This configuration will create a DataOps Project which can be used to support a wide variety of data ops activities. Specifically, this configuration will create a number of Glue Catalog databases and apply fine-grained access control to these using basic.

# Contents available in dataops/project.yaml
# Arns for IAM role which will be authoring code within the project
dataEngineerRoles:
  - arn: "{{context:data_engineer_role_arn}}"

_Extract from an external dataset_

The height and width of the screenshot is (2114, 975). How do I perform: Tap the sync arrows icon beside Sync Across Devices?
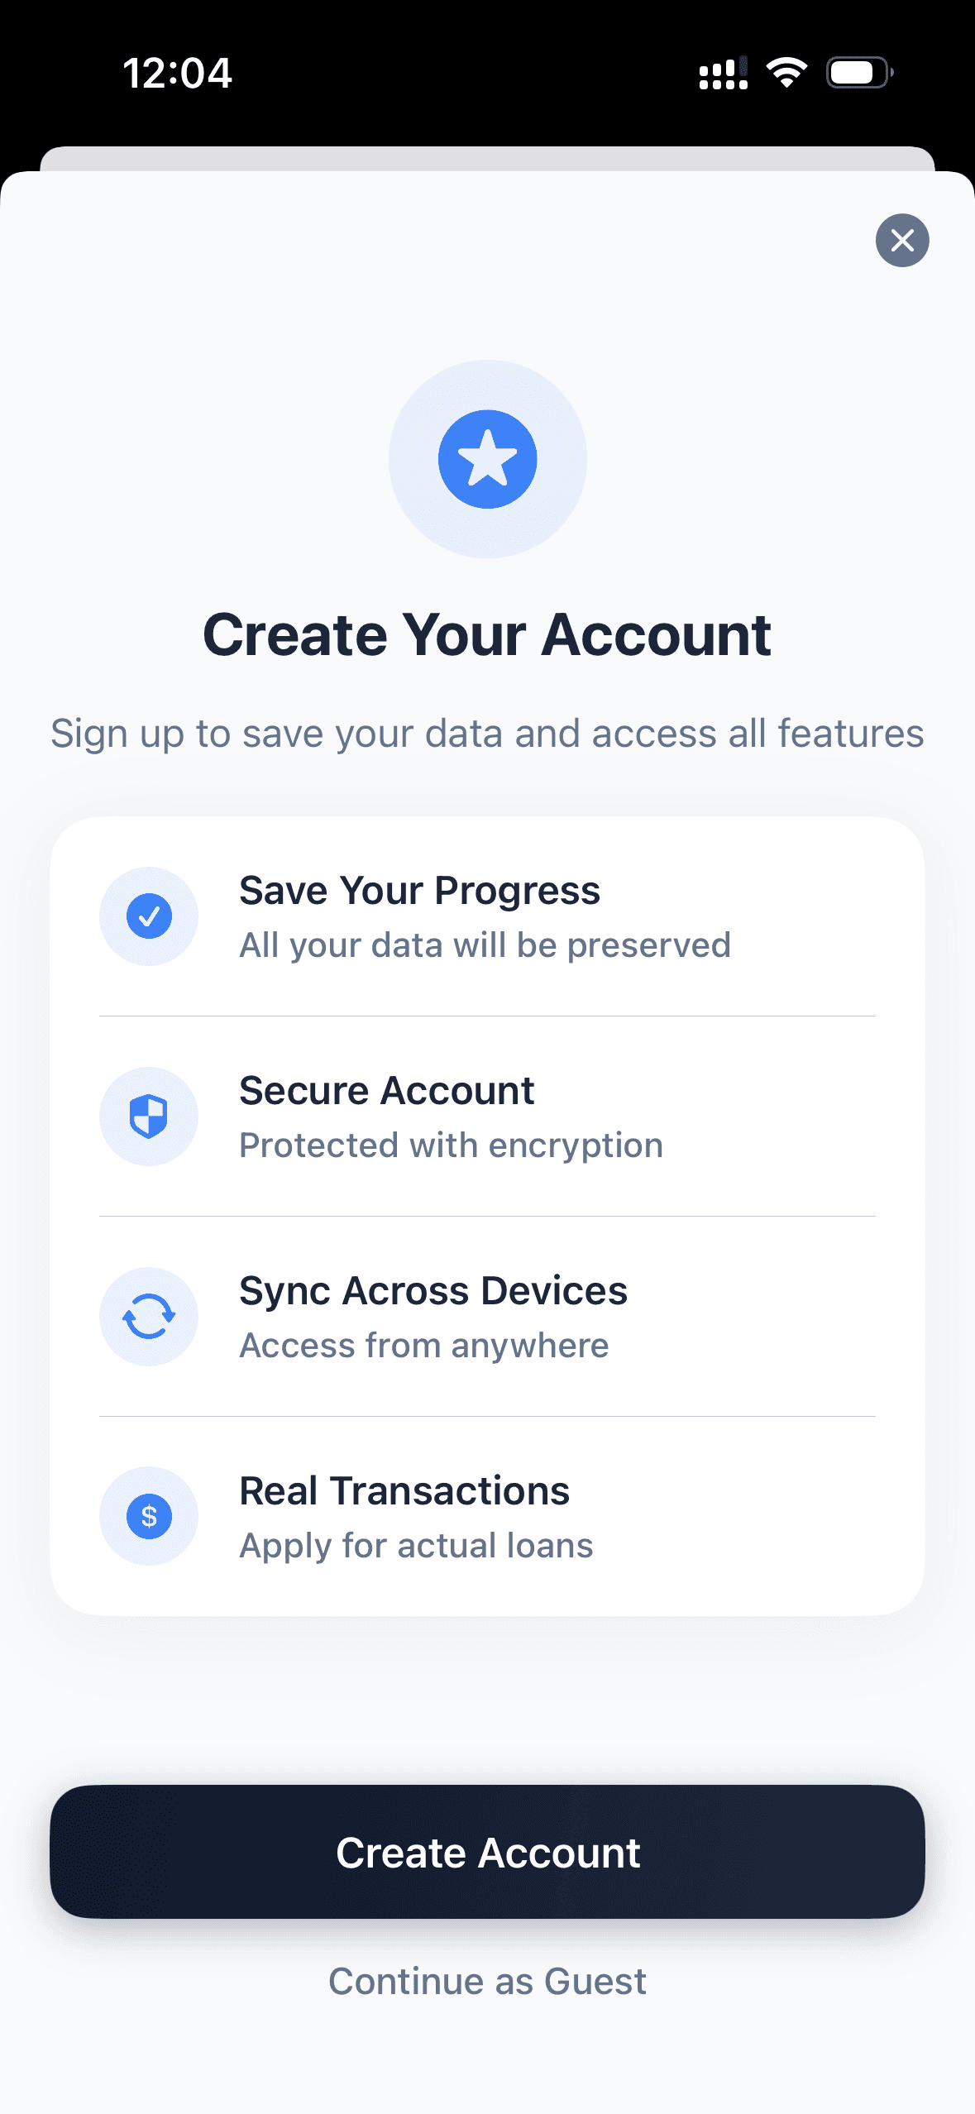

# Arns for IAM roles which will be provided to the projects's resources (IE bucket)
dataAdminRoles:
  - arn: "{{context:data_admin_role_arn}}"

projectExecutionRoles:
  - id: generated-role-id:glue-etl

# failure notifications.
# For glue jobs, this includes state changes of "FAILED", "TIMEOUT", and "STOPPED".
# For crawlers, this includes state changes of "Failed".
failureNotifications:
  email:
    - user1@example.com
    - distribution-list@example.com

# A list of security groups which will be created for
# use by various project resources (such as Lambda functions, Glue jobs, etc)
securityGroupConfigs:
  dataops-project-security-group:
    # The id of the VPC on which the SG will be used
    vpcId: "{{context:vpc_id}}"
    # Optional - The list of custom egress rules which will be added to the SG.
    # If not specified, the SG will allow all egress traffic by default.
    securityGroupEgressRules:
      sg:
        - sgId: "{{context:database_security_group}}"
          protocol: TCP
          port: 443

# The ID of the KMS key which will encrypt all S3 outputs of Jobs run under this project
s3OutputKmsKeyArn: "{{context:datalake_kms_arn}}"

# The Arn of the KMS key used to encrypt the Glue Catalog. Specific access to this key
# will be granted to Glue executor roles for the purpose of decrypting
# Glue connections.
glueCatalogKmsKeyArn: "{{context:glue_catalog_kms_arn}}"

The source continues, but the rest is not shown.